TASK DETAILS: Extract all lines that hold "Given" from the records below.

Stored items:
****

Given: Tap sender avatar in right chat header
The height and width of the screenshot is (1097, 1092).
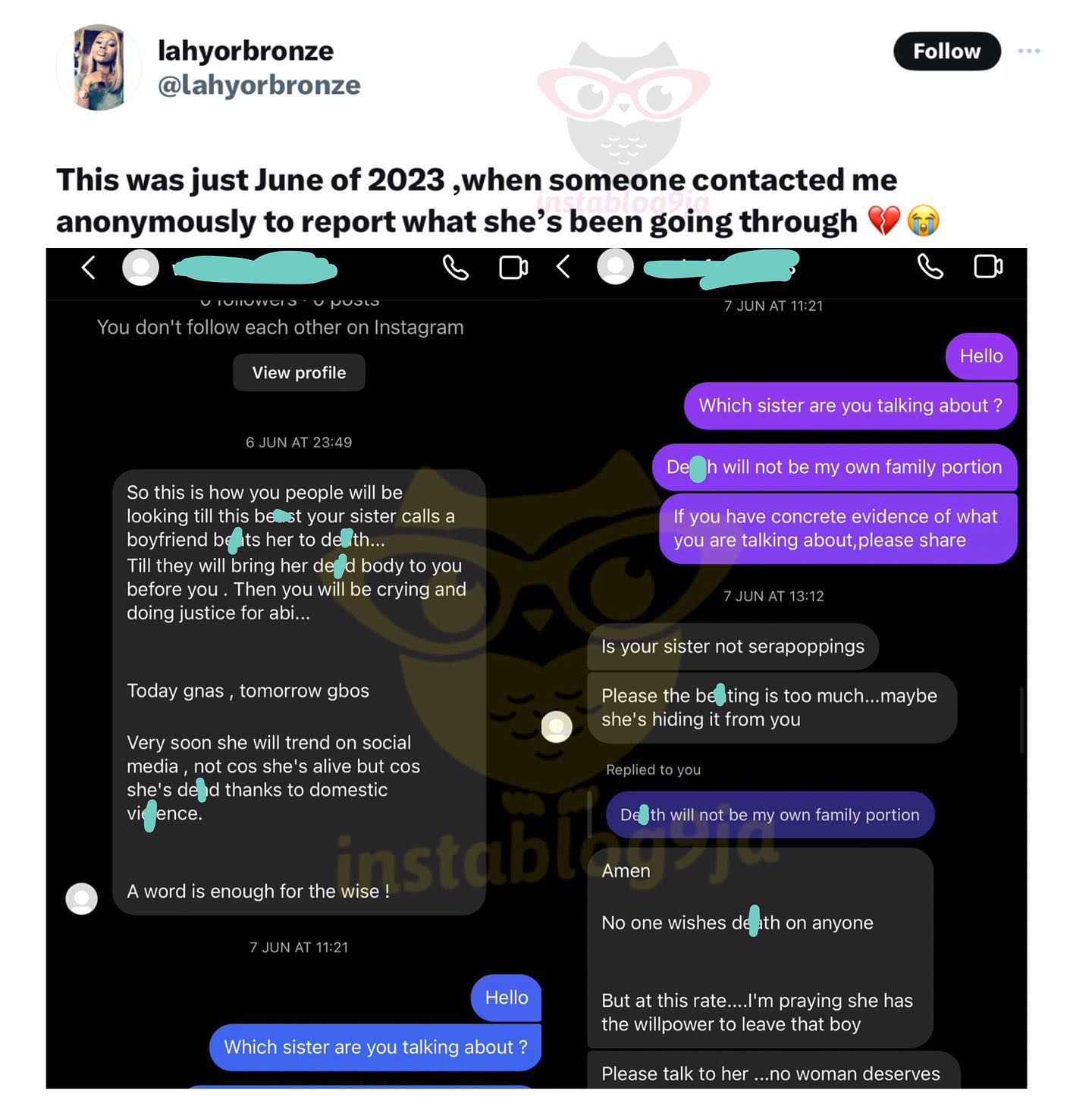Looking at the screenshot, I should tap(615, 267).
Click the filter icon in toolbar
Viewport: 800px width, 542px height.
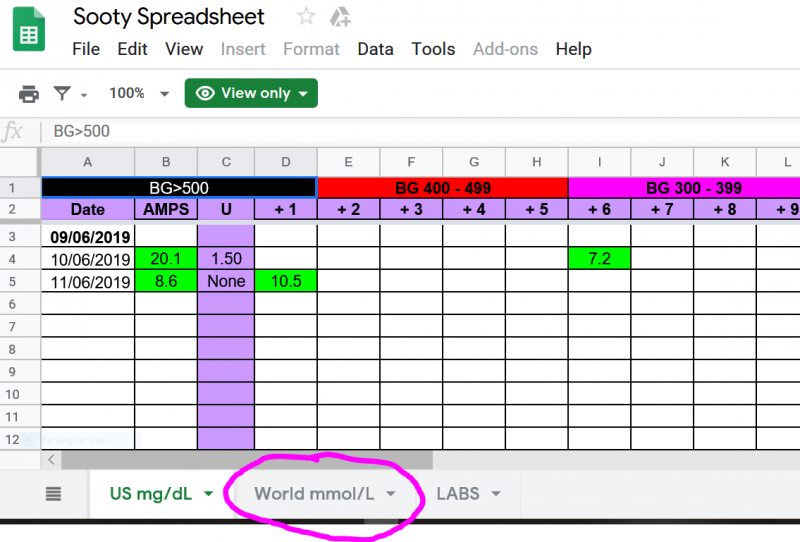coord(62,93)
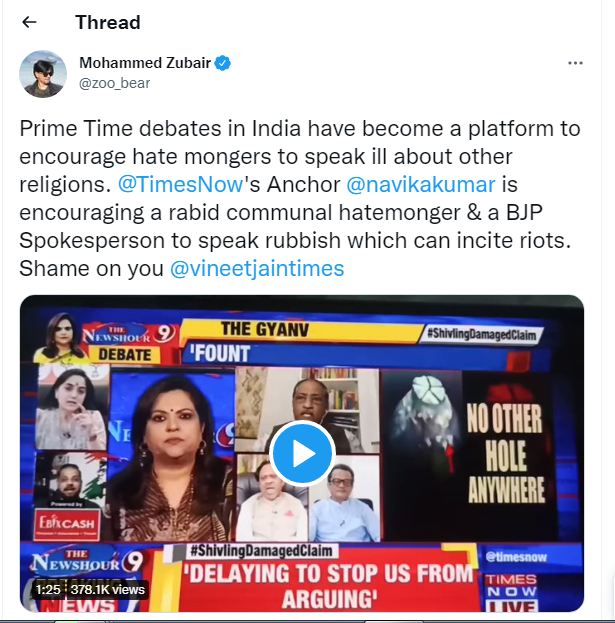Open the @navikakumar mention

tap(421, 184)
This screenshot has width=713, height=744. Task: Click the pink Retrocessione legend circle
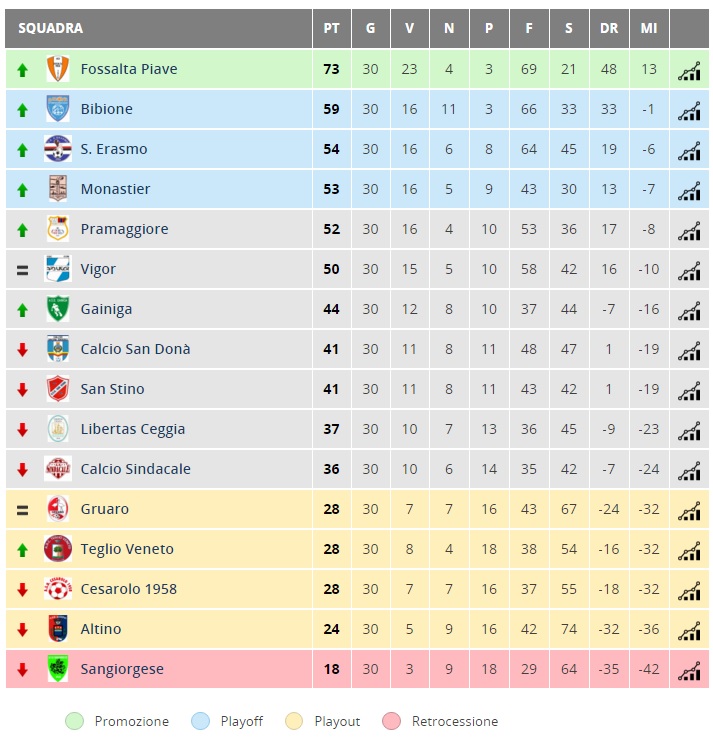(391, 721)
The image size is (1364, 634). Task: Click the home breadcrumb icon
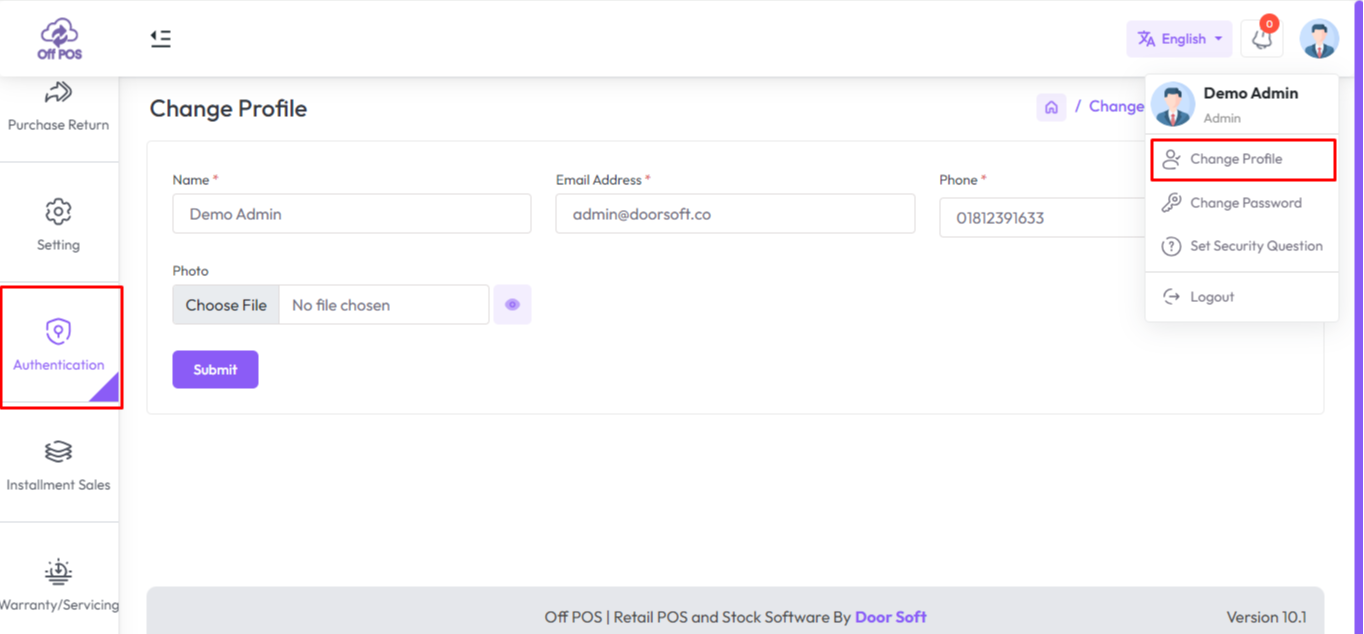click(x=1051, y=107)
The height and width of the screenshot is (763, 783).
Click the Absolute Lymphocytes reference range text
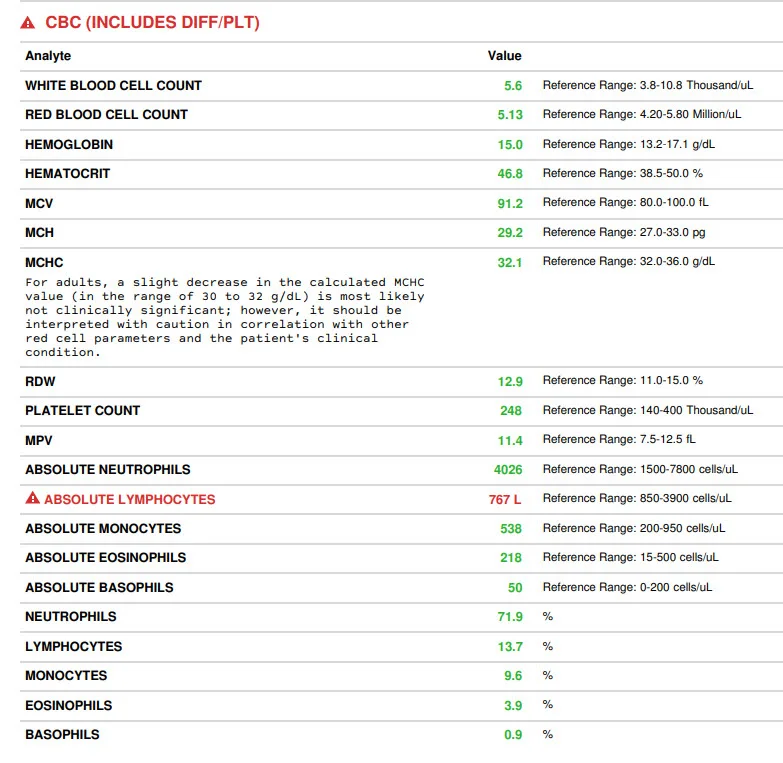(636, 499)
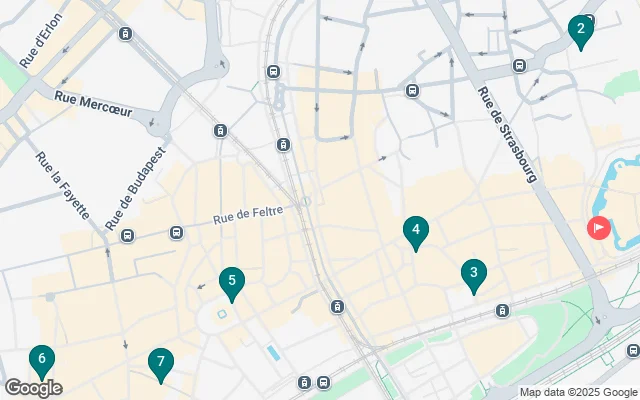Select the tram stop near Rue d'Erlon
This screenshot has width=640, height=400.
[125, 33]
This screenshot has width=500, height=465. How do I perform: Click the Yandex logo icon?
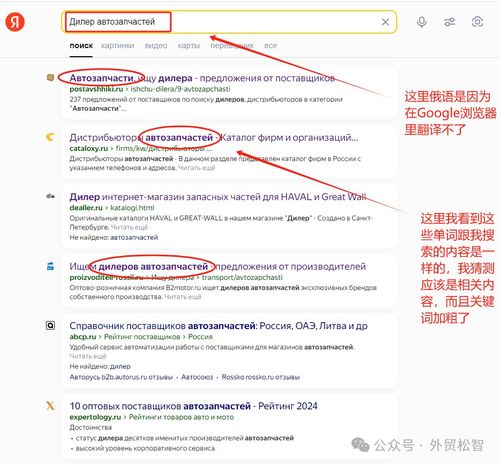15,22
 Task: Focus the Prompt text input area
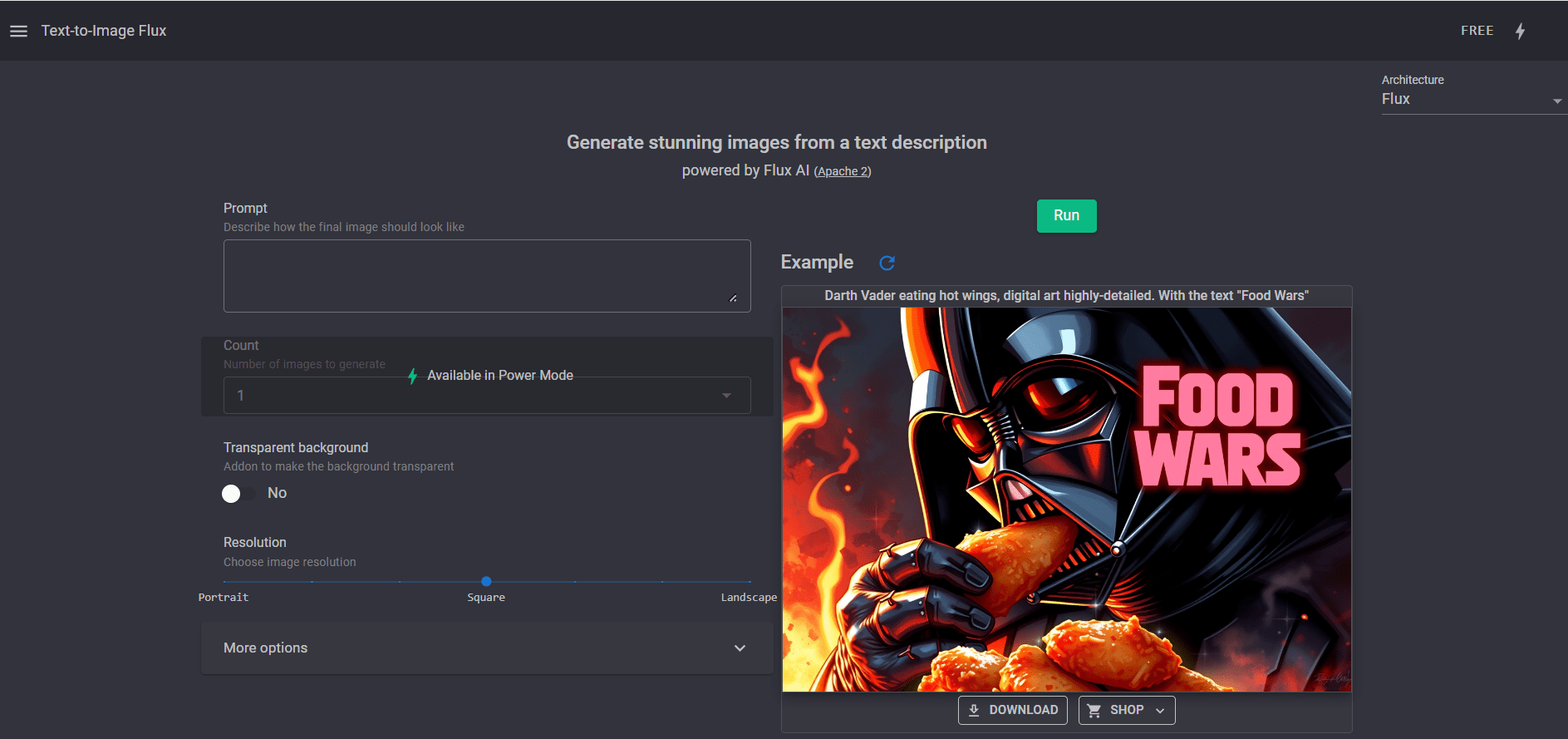click(x=487, y=276)
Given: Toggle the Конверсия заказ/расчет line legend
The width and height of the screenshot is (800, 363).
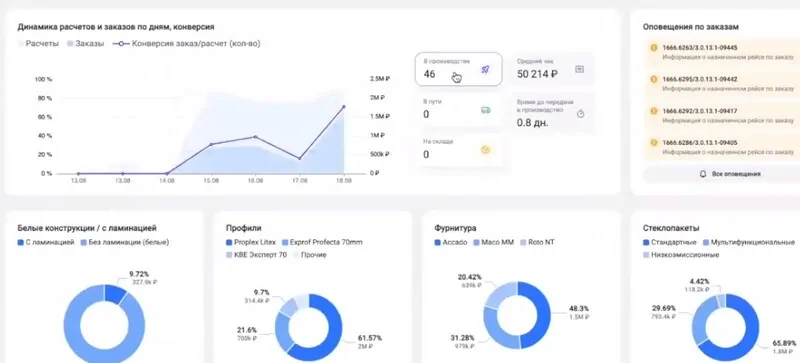Looking at the screenshot, I should 187,44.
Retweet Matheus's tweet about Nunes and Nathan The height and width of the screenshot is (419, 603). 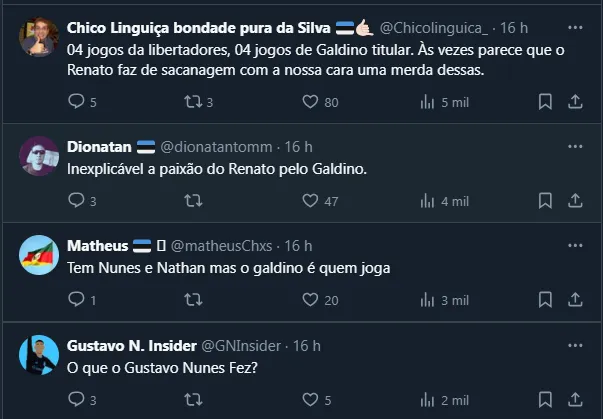[193, 299]
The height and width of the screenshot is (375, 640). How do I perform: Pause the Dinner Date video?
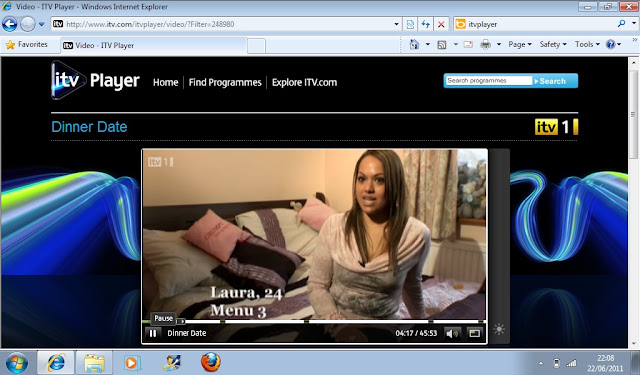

****

ANSWER FOR THE TASK:
Given: Tap sender avatar in right chat header
Given: Toggle the Конверсия заказ/расчет line legend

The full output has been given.